*Exercise details*: In the listing below, the lines starting with the line with "Kamtibmas (659, 1607)" and going on through the line with "O firmie (206, 1344)" are to be reproduced exactly, and only those.

*Data records*:
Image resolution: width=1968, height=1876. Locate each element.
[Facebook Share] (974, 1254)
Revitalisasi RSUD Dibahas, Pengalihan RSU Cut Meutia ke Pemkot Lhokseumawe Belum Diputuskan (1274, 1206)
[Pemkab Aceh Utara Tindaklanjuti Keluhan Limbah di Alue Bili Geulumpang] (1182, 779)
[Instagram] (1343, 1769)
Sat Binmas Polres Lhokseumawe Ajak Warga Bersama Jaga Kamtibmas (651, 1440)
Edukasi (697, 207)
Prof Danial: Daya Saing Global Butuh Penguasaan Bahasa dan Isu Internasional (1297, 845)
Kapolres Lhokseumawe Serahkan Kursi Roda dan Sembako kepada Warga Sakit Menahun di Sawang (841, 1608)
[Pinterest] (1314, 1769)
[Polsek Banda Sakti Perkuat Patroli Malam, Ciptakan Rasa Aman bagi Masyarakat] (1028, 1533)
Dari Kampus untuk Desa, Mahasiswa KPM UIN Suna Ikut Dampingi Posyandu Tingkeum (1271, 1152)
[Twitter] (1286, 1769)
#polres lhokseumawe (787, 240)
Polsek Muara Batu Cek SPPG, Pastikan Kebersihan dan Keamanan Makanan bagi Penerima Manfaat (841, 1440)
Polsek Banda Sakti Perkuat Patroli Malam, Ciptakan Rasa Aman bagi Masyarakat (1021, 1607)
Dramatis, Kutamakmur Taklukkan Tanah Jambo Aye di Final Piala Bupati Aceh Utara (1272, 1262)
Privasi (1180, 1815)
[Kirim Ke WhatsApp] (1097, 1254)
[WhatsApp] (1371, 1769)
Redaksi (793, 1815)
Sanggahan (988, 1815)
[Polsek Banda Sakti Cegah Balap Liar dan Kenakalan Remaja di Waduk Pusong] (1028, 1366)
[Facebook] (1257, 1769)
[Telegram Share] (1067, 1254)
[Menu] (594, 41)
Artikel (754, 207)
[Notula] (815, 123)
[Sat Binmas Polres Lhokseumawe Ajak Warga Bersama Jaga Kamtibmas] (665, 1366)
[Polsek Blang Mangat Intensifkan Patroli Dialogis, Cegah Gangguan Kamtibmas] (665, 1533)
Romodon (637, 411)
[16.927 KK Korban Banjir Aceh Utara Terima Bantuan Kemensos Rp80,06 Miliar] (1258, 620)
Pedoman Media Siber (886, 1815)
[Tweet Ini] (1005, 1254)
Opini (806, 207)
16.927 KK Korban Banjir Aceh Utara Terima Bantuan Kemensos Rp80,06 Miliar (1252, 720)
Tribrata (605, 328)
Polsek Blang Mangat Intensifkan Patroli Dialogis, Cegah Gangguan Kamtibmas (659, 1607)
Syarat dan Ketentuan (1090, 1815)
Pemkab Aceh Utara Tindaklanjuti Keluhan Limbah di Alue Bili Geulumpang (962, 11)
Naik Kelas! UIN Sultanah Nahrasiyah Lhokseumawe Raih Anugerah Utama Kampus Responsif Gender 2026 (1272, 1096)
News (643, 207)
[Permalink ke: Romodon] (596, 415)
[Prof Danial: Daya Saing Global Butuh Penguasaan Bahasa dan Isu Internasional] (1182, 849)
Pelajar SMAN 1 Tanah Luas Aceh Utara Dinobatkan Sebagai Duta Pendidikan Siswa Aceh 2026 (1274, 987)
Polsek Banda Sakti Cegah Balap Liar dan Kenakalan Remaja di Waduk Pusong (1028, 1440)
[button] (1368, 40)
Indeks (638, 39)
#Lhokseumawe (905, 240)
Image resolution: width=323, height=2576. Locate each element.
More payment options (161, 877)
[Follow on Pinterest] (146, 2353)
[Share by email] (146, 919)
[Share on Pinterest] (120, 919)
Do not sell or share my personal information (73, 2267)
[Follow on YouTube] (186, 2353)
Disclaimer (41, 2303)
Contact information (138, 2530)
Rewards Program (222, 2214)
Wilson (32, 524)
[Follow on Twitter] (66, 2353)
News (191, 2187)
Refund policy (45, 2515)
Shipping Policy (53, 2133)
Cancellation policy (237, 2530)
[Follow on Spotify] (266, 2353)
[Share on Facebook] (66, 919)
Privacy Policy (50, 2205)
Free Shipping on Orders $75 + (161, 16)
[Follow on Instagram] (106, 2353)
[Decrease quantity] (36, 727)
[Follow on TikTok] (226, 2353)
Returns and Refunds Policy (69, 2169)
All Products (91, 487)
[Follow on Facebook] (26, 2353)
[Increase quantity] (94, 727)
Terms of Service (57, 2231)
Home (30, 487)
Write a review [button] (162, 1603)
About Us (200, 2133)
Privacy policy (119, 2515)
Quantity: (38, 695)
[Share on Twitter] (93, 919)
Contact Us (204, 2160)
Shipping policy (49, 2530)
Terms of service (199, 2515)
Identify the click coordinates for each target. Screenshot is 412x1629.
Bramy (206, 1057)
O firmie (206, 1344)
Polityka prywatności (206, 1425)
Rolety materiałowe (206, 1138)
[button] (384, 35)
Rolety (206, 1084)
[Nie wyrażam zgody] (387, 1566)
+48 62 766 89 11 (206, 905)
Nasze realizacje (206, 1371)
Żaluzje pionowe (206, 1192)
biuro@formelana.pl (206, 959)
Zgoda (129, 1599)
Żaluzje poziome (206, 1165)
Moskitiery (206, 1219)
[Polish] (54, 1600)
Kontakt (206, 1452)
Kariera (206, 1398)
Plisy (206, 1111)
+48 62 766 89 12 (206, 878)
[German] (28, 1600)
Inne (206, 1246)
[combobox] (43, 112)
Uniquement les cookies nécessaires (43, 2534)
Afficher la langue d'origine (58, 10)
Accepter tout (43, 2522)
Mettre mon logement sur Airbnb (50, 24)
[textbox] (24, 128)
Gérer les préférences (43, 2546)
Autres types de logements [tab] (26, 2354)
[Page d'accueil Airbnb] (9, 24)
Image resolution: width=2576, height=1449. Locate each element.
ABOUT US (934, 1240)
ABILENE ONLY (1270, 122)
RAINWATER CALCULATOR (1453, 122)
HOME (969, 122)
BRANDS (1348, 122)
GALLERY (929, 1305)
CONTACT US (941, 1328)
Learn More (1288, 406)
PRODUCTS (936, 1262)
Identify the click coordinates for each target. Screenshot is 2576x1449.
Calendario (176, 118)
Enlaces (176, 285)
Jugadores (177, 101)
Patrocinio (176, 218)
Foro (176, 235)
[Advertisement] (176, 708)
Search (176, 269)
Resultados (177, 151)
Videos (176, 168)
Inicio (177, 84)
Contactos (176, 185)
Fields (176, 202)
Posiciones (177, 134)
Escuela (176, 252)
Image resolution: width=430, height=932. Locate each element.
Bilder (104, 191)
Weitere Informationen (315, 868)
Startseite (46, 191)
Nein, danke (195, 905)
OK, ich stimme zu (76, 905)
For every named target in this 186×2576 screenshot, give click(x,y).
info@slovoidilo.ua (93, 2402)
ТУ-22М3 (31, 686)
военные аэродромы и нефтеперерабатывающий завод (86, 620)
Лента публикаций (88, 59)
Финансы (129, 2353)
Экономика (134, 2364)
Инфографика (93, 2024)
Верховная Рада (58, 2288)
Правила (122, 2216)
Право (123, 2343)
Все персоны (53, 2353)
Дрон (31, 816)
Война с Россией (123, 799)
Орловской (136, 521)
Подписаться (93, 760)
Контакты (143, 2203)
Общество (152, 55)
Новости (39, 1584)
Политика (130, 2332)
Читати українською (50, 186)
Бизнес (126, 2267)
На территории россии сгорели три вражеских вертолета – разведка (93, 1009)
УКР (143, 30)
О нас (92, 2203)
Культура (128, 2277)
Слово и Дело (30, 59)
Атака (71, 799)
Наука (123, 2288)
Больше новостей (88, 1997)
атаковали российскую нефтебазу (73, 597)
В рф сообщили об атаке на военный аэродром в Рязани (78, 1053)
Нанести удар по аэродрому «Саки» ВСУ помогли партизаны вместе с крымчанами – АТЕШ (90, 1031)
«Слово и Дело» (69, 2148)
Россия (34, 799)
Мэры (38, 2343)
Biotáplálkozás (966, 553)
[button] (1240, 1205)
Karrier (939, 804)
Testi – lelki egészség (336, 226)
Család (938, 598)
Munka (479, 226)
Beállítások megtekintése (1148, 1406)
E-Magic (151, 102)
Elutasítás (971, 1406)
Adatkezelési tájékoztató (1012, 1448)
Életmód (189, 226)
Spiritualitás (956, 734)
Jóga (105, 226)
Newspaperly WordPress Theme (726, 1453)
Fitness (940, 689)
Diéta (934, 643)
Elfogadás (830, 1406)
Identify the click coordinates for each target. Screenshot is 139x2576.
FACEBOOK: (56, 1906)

*Written solution*:
Polsek Blang Mangat Intensifkan Patroli Dialogis, Cegah Gangguan Kamtibmas (659, 1607)
Syarat dan Ketentuan (1090, 1815)
Pemkab Aceh Utara Tindaklanjuti Keluhan Limbah di Alue Bili Geulumpang (962, 11)
Naik Kelas! UIN Sultanah Nahrasiyah Lhokseumawe Raih Anugerah Utama Kampus Responsif Gender 2026 (1272, 1096)
News (643, 207)
[Permalink ke: Romodon] (596, 415)
[Prof Danial: Daya Saing Global Butuh Penguasaan Bahasa dan Isu Internasional] (1182, 849)
Pelajar SMAN 1 Tanah Luas Aceh Utara Dinobatkan Sebagai Duta Pendidikan Siswa Aceh 2026 (1274, 987)
Polsek Banda Sakti Cegah Balap Liar dan Kenakalan Remaja di Waduk Pusong (1028, 1440)
[button] (1368, 40)
Indeks (638, 39)
#Lhokseumawe (905, 240)
Image resolution: width=323, height=2576. Locate each element.
More payment options (161, 877)
[Follow on Pinterest] (146, 2353)
[Share by email] (146, 919)
[Share on Pinterest] (120, 919)
Do not sell or share my personal information (73, 2267)
[Follow on YouTube] (186, 2353)
Disclaimer (41, 2303)
Contact information (138, 2530)
Rewards Program (222, 2214)
Wilson (32, 524)
[Follow on Twitter] (66, 2353)
News (191, 2187)
Refund policy (45, 2515)
Shipping Policy (53, 2133)
Cancellation policy (237, 2530)
[Follow on Spotify] (266, 2353)
[Share on Facebook] (66, 919)
Privacy Policy (50, 2205)
Free Shipping on Orders $75 + (161, 16)
[Follow on Instagram] (106, 2353)
[Decrease quantity] (36, 727)
[Follow on TikTok] (226, 2353)
Returns and Refunds Policy (69, 2169)
All Products (91, 487)
[Follow on Facebook] (26, 2353)
[Increase quantity] (94, 727)
Terms of Service (57, 2231)
Home (30, 487)
Write a review [button] (162, 1603)
About Us (200, 2133)
Privacy policy (119, 2515)
Quantity: (38, 695)
[Share on Twitter] (93, 919)
Contact Us (204, 2160)
Shipping policy (49, 2530)
Terms of service (199, 2515)
Identify the click coordinates for each target. Screenshot is 412x1629.
Bramy (206, 1057)
O firmie (206, 1344)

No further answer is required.